To reflect on the importance of safety culture in aircraft charter, Mario Pierobon recalls the circumstances surrounding a tragic accident involving a hired helicopter and poor visibility. What can you do to check on an operator's safety standards?
On 16 January 2013 an Agusta A109E helicopter departed Redhill Aerodrome (South of London) for Elstree (Northwest of London) to collect a charter client who booked a flight to the north of England. Over Central London, before arriving at Elstree, the Agusta collided with a construction crane and crashed into a street near Vauxhall Bridge in conditions of reduced meteorological visibility. The pilot, who was the aircraft’s sole occupant, and a pedestrian near the crane were fatally injured when the helicopter impacted a building and adjacent roadway.
According to the accident report by the UK Air Accident Investigation Branch (AAIB report 3/2014), the pilot knew before the flight that there was fog at Elstree. In a telephone conversation with a colleague he said he was going to cancel the flight because of the weather despite feeling under pressure to accept the charter.
Later the pilot told another person that he intended to fly over Elstree to check the weather, after which he sent a text to the client saying that he would be “coming anyway - will land in a field if I have to”. The client responded that the pilot should not take-off until he (the client) had reached Elstree and observed the weather, a piece of advice that went unheeded.
Pressure to Perform
After departing Redhill, the pilot elected to divert to London Heliport, possibly to position his aircraft closer to the client’s pick-up point while waiting for more favorable weather conditions.
Commercial pressure likely had an influence with regard to the pilot’s decision to divert to the London Heliport.
“The flying time from Redhill Aerodrome to London Heliport is short, so the operational advantage of waiting at the heliport rather than the aerodrome is not obvious. The pilot might have thought that the client intended to drive to the heliport and that to position the helicopter there in advance of the client’s arrival would be advantageous from a commercial perspective. This seemed likely given that the pilot appeared to decide to divert to the heliport immediately after he learned from the client that it was open”, reads the accident report.
The fact that the pilot continued with his intention to land at the London Heliport despite being unable to remain clear of cloud was indeed identified as a contributory factor during the investigation.
The Vauxhall Bridge helicopter crash provides a case study for questions that a broker, or a flight department looking for supplemental lift, should ask a charter operator to ensure a successful outcome.
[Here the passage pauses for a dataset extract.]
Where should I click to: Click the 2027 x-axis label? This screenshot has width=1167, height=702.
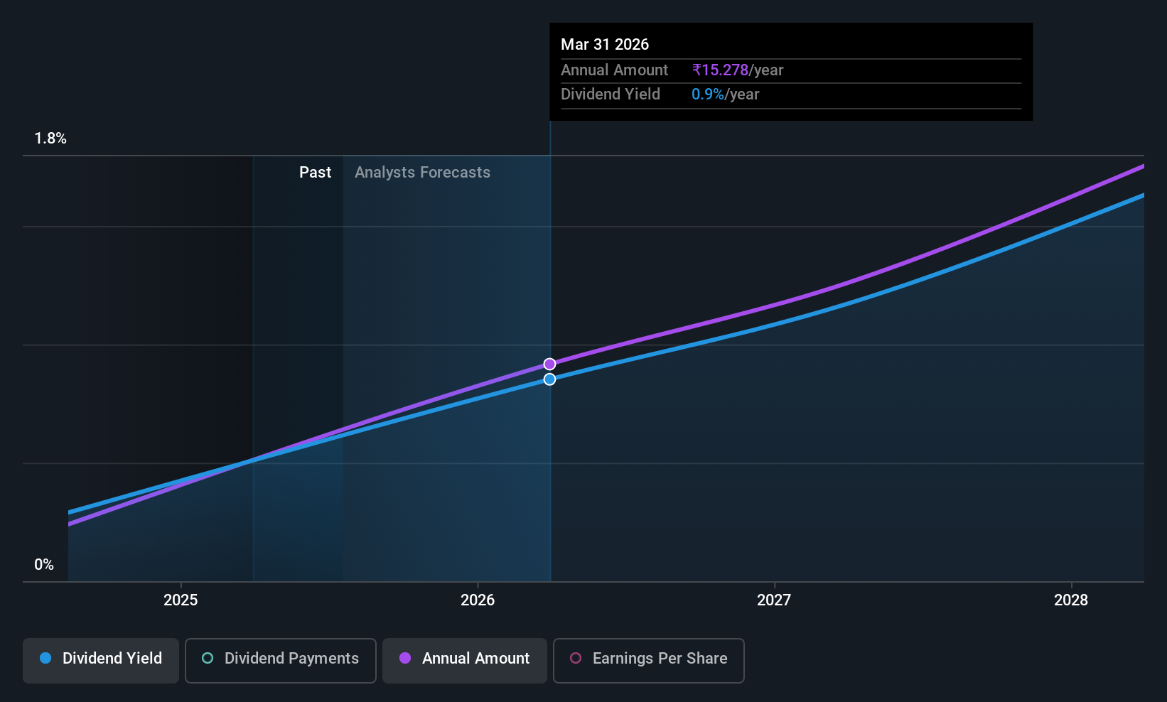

How can a client be confident that the provider of private air transportation actively seeks to enhance and maintain safety standards and does not just provide lip service to safety? In particular, what safety practices best indicate how the operator deals with commercial pressures. In other words, what is the charter provider’s safety culture?
Measuring Safety Culture
Safety culture is a very soft component of an organization. It is an intellectual artefact; it is not something that exists per se. It is therefore not immediately obvious how one assesses a safety culture.
In the science of safety there is a noticeable wealth of literature on safety culture and on ways of assessing it. The methods available from the literature normally require surveys or questionnaires. These may not be practical solutions when dealing with smaller organizations, and those performing the assessments may not have the technical expertise to use more sophisticated tools.
A more down-to-earth mechanism for assessing safety culture is to conduct a traditional, yet perhaps less formal, organizational audit.
The audit needs to be purposely developed and include the verification of specific practices that reveal the existence of a healthy safety culture.
Consider whether the operator is indeed ‘proactive’ or conducts only the bare, regulatory, minimum. Is there evidence in the training records that employees undergo more training courses than required and that recurrent training frequency is higher than the regulatory minimum? Does the operator implement non-mandatory as well as mandatory service bulletins? Are operations manuals thoroughly customized? Is operational documentation developed to facilitate its consultation by end-users or just to show compliance?
Another factor to look at is the composition of the operator’s safety database. Does the operator have a number of reports that support implementation of the company’s safety management system (SMS)? Do reports highlight mostly external threats or do they address internal weaknesses as well? Do employees openly report their own errors?
Another important feature is human resource management. This dimension may be assessed by talking directly to Operations Managers to get a feeling for how employees are treated and empowered. Does the Operations Manager show a listening attitude when speaking with associates? Does the manager claim to be the “smartest person in the room” or are the contributions of others recognized? And with specific reference to the case study presented herein, how does the organization deal with commercial pressures?
A thorough audit of organizational safety reveals much about the service a client will receive, particularly regarding safety. Time may be required, and a comprehensive approach to safety never involves cutting corners or selecting a provider solely on the basis of price. If you want professionalism you normally have to pay for it. A long-term sustainable relationship is always better than a short-sighted gain!